Available data:
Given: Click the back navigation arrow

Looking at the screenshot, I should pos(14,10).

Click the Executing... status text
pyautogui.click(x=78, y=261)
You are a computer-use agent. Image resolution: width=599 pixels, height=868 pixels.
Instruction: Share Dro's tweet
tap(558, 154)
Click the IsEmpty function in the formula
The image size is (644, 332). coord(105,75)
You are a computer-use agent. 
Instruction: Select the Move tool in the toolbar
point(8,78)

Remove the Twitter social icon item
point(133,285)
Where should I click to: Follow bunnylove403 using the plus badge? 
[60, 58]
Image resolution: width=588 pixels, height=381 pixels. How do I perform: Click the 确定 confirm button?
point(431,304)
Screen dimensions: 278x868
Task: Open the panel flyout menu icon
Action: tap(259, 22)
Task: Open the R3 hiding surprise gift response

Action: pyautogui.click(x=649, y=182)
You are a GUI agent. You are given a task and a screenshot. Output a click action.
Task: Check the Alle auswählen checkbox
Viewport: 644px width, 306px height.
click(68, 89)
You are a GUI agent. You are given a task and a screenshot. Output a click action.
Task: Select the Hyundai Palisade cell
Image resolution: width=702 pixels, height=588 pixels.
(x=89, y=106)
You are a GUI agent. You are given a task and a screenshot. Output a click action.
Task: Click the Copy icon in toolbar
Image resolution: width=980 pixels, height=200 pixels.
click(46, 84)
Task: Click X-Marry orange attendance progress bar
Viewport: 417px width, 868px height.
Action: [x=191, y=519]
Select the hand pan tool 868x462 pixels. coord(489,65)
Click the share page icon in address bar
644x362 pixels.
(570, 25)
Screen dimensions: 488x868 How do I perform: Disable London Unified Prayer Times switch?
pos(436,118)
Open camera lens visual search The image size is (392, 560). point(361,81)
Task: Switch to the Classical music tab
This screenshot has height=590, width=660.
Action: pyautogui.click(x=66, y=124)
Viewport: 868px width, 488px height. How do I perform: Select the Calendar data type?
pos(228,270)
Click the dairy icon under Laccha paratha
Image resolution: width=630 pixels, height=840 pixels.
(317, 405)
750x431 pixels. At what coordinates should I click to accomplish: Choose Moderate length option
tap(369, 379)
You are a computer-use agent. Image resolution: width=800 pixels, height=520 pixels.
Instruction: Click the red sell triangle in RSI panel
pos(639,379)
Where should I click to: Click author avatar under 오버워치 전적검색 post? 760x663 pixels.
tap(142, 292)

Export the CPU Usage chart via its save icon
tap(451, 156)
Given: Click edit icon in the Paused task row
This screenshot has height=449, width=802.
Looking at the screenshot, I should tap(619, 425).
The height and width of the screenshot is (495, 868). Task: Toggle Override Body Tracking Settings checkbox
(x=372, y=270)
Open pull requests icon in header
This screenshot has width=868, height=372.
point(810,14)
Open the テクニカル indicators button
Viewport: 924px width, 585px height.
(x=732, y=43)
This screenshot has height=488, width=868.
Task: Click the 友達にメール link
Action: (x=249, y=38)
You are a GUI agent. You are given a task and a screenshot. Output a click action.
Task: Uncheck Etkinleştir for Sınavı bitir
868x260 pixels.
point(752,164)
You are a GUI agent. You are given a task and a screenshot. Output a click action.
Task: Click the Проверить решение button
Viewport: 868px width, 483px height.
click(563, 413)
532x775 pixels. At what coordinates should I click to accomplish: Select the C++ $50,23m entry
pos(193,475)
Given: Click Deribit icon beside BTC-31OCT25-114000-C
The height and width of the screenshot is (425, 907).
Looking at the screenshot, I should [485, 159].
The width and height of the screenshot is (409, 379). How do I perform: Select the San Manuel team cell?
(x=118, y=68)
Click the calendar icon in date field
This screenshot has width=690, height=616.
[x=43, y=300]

Activity: Quote the listing in full, please, keeping every line exact.

Solution to this task:
Given: Click the back navigation arrow

Looking at the screenshot, I should pos(14,10).

Click the Executing... status text
pyautogui.click(x=78, y=261)
You are a computer-use agent. Image resolution: width=599 pixels, height=868 pixels.
Instruction: Share Dro's tweet
tap(558, 154)
Click the IsEmpty function in the formula
The image size is (644, 332). coord(105,75)
You are a computer-use agent. 
Instruction: Select the Move tool in the toolbar
point(8,78)

Remove the Twitter social icon item
point(133,285)
Where should I click to: Follow bunnylove403 using the plus badge? 
[60, 58]
Image resolution: width=588 pixels, height=381 pixels. How do I perform: Click the 确定 confirm button?
point(431,304)
Screen dimensions: 278x868
Task: Open the panel flyout menu icon
Action: tap(259, 22)
Task: Open the R3 hiding surprise gift response

Action: pyautogui.click(x=649, y=182)
You are a GUI agent. You are given a task and a screenshot. Output a click action.
Task: Check the Alle auswählen checkbox
Viewport: 644px width, 306px height.
click(68, 89)
You are a GUI agent. You are given a task and a screenshot. Output a click action.
Task: Select the Hyundai Palisade cell
Image resolution: width=702 pixels, height=588 pixels.
(x=89, y=106)
You are a GUI agent. You are given a task and a screenshot. Output a click action.
Task: Click the Copy icon in toolbar
Image resolution: width=980 pixels, height=200 pixels.
click(46, 84)
Task: Click X-Marry orange attendance progress bar
Viewport: 417px width, 868px height.
Action: [x=191, y=519]
Select the hand pan tool 868x462 pixels. coord(489,65)
Click the share page icon in address bar
644x362 pixels.
(570, 25)
Screen dimensions: 488x868 How do I perform: Disable London Unified Prayer Times switch?
pos(436,118)
Open camera lens visual search The image size is (392, 560). point(361,81)
Task: Switch to the Classical music tab
This screenshot has height=590, width=660.
Action: pyautogui.click(x=66, y=124)
Viewport: 868px width, 488px height. How do I perform: Select the Calendar data type?
pos(228,270)
Click the dairy icon under Laccha paratha
Image resolution: width=630 pixels, height=840 pixels.
(317, 405)
750x431 pixels. At what coordinates should I click to accomplish: Choose Moderate length option
tap(369, 379)
You are a computer-use agent. Image resolution: width=800 pixels, height=520 pixels.
Instruction: Click the red sell triangle in RSI panel
pos(639,379)
Where should I click to: Click author avatar under 오버워치 전적검색 post? 760x663 pixels.
tap(142, 292)

Export the CPU Usage chart via its save icon
tap(451, 156)
Given: Click edit icon in the Paused task row
This screenshot has height=449, width=802.
Looking at the screenshot, I should tap(619, 425).
The height and width of the screenshot is (495, 868). Task: Toggle Override Body Tracking Settings checkbox
(x=372, y=270)
Open pull requests icon in header
This screenshot has width=868, height=372.
point(810,14)
Open the テクニカル indicators button
Viewport: 924px width, 585px height.
(x=732, y=43)
This screenshot has height=488, width=868.
Task: Click the 友達にメール link
Action: (x=249, y=38)
You are a GUI agent. You are given a task and a screenshot. Output a click action.
Task: Uncheck Etkinleştir for Sınavı bitir
868x260 pixels.
point(752,164)
You are a GUI agent. You are given a task and a screenshot. Output a click action.
Task: Click the Проверить решение button
Viewport: 868px width, 483px height.
click(563, 413)
532x775 pixels. At what coordinates should I click to accomplish: Select the C++ $50,23m entry
pos(193,475)
Given: Click Deribit icon beside BTC-31OCT25-114000-C
The height and width of the screenshot is (425, 907).
Looking at the screenshot, I should [485, 159].
The width and height of the screenshot is (409, 379). How do I perform: Select the San Manuel team cell?
(x=118, y=68)
Click the calendar icon in date field
This screenshot has width=690, height=616.
[x=43, y=300]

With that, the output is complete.